Mixmag brought up the question of having to hit “the reset button” in regards to all of his production efforts. With his eye on the future, Epic B responds “it depends on how you look at the reset button. I had collected a lot of sounds over the years and there was a lot of unfinished work that I can’t get back. It feels like I’m back to basics again. Between what I can find on old computers, hard drives, and what my friends share with me, I feel like I have a decent foundation to build things on. It’s helping me focus on what I have in front of me.”
Nailing down the dance music sounds that we know and love is no easy task. Having a tangible collection of time and one-off creative efforts pinched from you at a moments notice is in many ways worse than losing the physical equipment. Made clear in the above statement, Epic B commits to the logic that the key to moving forward is owning a recommitment to your craft and using a constructive mindset to embrace the clean slate that the universe has handed you.
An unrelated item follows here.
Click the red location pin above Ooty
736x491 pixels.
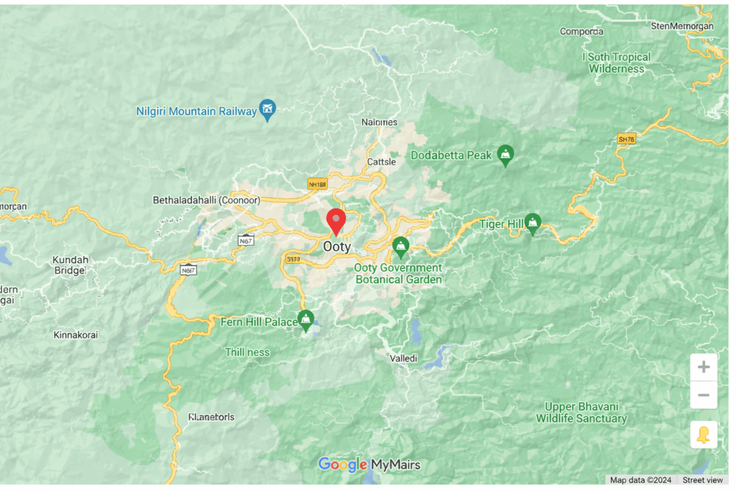(x=336, y=220)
Despite the dance music community’s undying commitment to building and maintaining safe spaces, its naive to think that there are ways to prevent these incidents from occurring all together. It is up to promoters, security, attendees and good souls in general to have any artist’s best interest at heart by discouraging such ghastly conduct and staying vigilant on the artist's behalf. Besides, they show up to make sure you are having a good time. If they aren't, you might not either. While a good night out is always a team effort, the brunt of the responsibility falls on the artist. Luckily, there are numerous methods DJs can turn to in order to protect themselves against theft; be it at the nightclub, at home or on the road.
Be mindful of your surroundings, keep your valuables out of sight and under lock and key, keep tracking devices with your equipment, document your gear and purchases, write down the serial numbers on your gear in case it pops up for sale online, become a friendly and familiar face with the backstage crew, know your exits and entrances, ask for help online and last but not least…BACKUP YOUR PROJECTS.
The last step doesn’t only apply to theft from random actors. Backing up your music in a safe and secure location on a regular basis is the only way to protect against tragic losses of time and effort on Ableton (and beyond). Failure to do so leaves one vulnerable of completely losing knotty automations and irreparable styles - with some loses resulting in rude and depressing psychological aftershocks.
“Its beyond having stuff stolen” says Daedelus. “If you don’t backup on your hard drive and something goes wrong in the studio, its like you are being stolen from... but in reality, you are truly just stealing from yourself. That's hard to face. We are all the hero of our own story. When you become an unreliable narrator, it really sucks.”